Man sentenced to prison after faking his own death to avoid sex abuse charges
A man has been sentenced to 21 months in prison for faking his own death in Alabama to avoid criminal charges of impregnating a teenage girl in his home state of Mississippi.
Jacob Blair Scott was sentenced Monday in Alabama. U.S. District Judge Jeffrey Beaverstock set the federal sentence to run at the same time as Scott’s 85-year prison sentence for his conviction in Mississippi on sexual battery charges, court records show.
Scott was facing charges in Mississippi in July 2018 when he rowed a boat into the Gulf of Mexico off the coast of Orange Beach, Alabama. Investigators said he left a gun and a suicide note. The Coast Guard searched for a body for more than a week.

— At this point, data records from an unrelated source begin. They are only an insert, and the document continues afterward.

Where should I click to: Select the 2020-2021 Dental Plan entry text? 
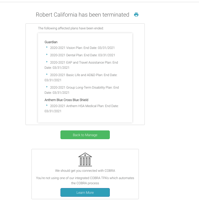tap(82, 55)
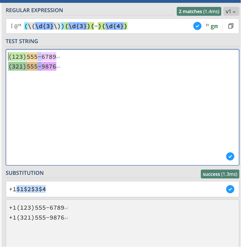Click the blue checkmark in regex field
The image size is (241, 247).
click(x=197, y=26)
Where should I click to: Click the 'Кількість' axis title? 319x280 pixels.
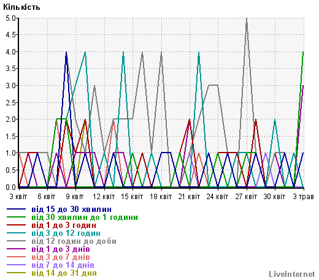coord(21,7)
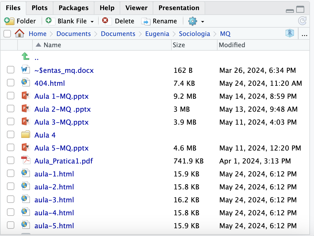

Beaverstock ordered Scott to pay $17,165 to compensate the Coast Guard for the search. The judge also ordered Scott to participate in a sex offender treatment program.
The U.S. Marshals Service captured Scott in early 2020 at an RV park in Antlers, Oklahoma, where he was living under another person’s name.
Scott is from Moss Point, Mississippi. When he absconded in 2018, was scheduled to appear in Mississippi for a contempt-of-court hearing related to a 2017 indictment on charges of sexual battery, touching a child for lustful purposes and child exploitation. He had been set to plead guilty to the charges, which involved a 14-year-old girl he impregnated when he was 40.
In June of this year, a Mississippi jury convicted him of multiple sexual battery and child abuse charges. A judge sentenced him to 85 years in prison without possibility of parole.
Scott's accuser tearfully testified about how he had sexually assaulted her at least 30 times over several months beginning in 2016 and ending in 2017 when she learned she was pregnant.
In August, Scott pleaded guilty to federal charges of sending a false distress call that led to a Coast Guard search, illegally shipping weapons across state lines and giving false information, according to court records.
Scott’s federal plea agreement said he left several suicide notes in Mississippi, including one that told family members not to change their phone numbers for a year. He also withdrew $45,000 from his bank account before he disappeared, according to the plea document.